Quase três horas da manhã. Já cochilei na sala de espera e agora encosto minhas malas no chão cuspido da estação de Mhugal Sarai, uns quase 30 quilometros de Varanasi. O trem está marcado para essa hora, essa plataforma, mas não aparece. Resmungo e olho para duas plataformas à frente. Ele está lá. E falta muito pouco para partir. Corro igual um maluco, junto com mais um trio repleto de caixas de papelão. Atravesso a passarela e ainda na corrida, pergunto para um moleque onde está o vagão B1.

Estou na classe AC 3 (ar condicionado 3a classe) pela primeira vez. Tudo escuro e silencioso, as cortinas estão fechadas e tenho que ir abrindo uma a uma para achar minha cama. Torço por uma cabine ainda vazia, mas a minha está cheia. Só a cama vaga. Divido ela com a mochila e durmo. Do lado, um grandalhão ronca vertiginosamente. Lembro do Berna em Londres. Seriam 24h de viagem.
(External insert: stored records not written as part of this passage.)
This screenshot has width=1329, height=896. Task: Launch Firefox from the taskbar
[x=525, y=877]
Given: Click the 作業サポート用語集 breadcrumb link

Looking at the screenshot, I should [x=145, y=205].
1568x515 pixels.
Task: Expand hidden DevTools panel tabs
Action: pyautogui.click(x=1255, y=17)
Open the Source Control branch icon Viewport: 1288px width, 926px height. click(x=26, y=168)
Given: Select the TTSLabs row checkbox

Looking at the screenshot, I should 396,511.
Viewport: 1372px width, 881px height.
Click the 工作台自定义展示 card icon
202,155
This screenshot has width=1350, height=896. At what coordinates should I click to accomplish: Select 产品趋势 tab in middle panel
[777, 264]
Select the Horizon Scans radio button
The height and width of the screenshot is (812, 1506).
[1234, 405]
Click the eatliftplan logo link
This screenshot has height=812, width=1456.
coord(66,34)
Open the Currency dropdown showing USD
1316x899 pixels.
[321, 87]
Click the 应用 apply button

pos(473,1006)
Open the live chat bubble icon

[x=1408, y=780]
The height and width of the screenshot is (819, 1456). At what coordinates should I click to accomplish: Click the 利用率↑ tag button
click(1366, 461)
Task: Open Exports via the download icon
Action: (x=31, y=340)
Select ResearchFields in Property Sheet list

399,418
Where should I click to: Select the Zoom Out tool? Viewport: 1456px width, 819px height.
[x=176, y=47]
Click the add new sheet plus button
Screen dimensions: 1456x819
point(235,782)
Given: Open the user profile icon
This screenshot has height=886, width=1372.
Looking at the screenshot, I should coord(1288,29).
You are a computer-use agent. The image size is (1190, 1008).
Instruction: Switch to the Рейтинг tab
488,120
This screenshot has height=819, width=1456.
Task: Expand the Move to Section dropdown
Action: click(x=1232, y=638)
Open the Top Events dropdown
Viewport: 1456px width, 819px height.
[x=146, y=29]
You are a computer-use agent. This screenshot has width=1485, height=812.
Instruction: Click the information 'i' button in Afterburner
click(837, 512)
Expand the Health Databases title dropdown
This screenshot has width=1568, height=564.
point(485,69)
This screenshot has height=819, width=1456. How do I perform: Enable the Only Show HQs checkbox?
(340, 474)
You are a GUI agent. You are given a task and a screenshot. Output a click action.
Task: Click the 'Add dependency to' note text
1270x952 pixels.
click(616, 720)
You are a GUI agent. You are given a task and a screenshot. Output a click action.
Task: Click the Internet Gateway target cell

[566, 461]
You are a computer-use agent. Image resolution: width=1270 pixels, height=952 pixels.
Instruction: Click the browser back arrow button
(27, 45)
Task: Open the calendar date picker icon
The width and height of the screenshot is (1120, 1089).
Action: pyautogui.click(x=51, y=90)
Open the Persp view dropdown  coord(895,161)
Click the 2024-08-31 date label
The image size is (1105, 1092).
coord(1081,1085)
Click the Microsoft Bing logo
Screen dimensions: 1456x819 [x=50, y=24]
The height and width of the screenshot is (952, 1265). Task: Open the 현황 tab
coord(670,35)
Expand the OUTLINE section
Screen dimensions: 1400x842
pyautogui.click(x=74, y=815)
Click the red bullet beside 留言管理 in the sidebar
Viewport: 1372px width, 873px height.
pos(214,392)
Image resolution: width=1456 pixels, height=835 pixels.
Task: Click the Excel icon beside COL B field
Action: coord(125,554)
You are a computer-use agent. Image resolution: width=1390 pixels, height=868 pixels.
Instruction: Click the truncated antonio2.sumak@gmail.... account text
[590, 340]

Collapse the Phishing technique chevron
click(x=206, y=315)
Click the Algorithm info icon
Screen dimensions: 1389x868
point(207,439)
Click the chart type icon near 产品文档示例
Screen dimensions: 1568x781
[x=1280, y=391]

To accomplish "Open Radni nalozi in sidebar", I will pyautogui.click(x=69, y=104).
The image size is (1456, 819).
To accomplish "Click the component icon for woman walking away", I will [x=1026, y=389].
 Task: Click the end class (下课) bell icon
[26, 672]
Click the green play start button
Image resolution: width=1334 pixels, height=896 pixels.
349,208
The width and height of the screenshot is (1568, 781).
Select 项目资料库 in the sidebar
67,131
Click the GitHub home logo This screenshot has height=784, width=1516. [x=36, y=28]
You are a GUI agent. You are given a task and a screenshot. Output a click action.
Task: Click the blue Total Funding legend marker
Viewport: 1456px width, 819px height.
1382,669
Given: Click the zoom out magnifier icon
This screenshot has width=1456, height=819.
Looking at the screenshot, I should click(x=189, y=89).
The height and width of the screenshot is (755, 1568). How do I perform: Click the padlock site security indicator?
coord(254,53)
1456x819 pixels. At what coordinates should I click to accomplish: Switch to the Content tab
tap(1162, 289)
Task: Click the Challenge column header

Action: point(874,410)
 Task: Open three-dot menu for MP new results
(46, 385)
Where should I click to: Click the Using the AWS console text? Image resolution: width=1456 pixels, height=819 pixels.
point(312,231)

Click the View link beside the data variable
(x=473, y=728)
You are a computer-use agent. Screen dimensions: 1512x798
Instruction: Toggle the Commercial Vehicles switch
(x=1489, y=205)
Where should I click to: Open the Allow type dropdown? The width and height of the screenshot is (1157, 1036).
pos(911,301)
Acordo 10h com Rainbow Country. Na sequência, Soul Rebel, Sun is Shining, Revolution e Hammer. O dia começava bem, mas fiquei sem saber de onde vinha a música. Entre uma espreguiçada e outra, reparava nos meus compenheiros de viagem. A impressão era de serem quatro irmãos, dois homens, que pareciam Sikhis, com um pano preto amarrado na cabeça, e duas meninas. Um deles carregava um punhal na cintura, com cabo de marfim.

O outro integrante estava na cama alta, do meu lado. Trabalha na Indian Railways, é responsável por uma pequena estação em Karnatka, soube quando já estava de pé e com cama perdida. Durante o dia, as camas debaixo viram bancos para todos na cabine. As camas do meio são fechadas. Só as de cima sobrevivem. O lugar era apertado para tanta gente e mala. Cada movimento ou ida ao banheiro exigiam planejamentos, perguntas e respostas. Foi aí que pedi ao cara da cama de cima para trocarmos de lugar. Até agora não sei se ele aceitou só por educação com forasteiros, ou não. Mas fui para cama de cima feliz da vida.

Peguei algumas frutas e um croissant que havia comprado em Varanasi e fui comer em outro lugar, perto dos cheirosos banheiros, em uma das paradas.
Ele voltou a se mexer e logo ganhou velocidade. Abri a porta do trem, o vento logo soprou forte na minha cara. O dia era bonito, de sol e paisagens rurais. Sentei na escada, coloquei os pés para fora, como os vagabundos faziam nos vagões de carga.

 O trem passou por uma ponte de ferro. Ouvi um longo rangido, a água verde do rio logo abaixo dos meus tênis. Voltamos para terra, os vilarejos de casas de barro, pequenos templos em meio às plantações, os morros verdes e amarelados ao fundo, meio esfumaçados pela poeira, alguns riacos de leito seco. O trem deslizava por junções de trilhos, a fumaça preta com cheiro de curry e a buzina grave, comprida. Estava a caminho de Pune.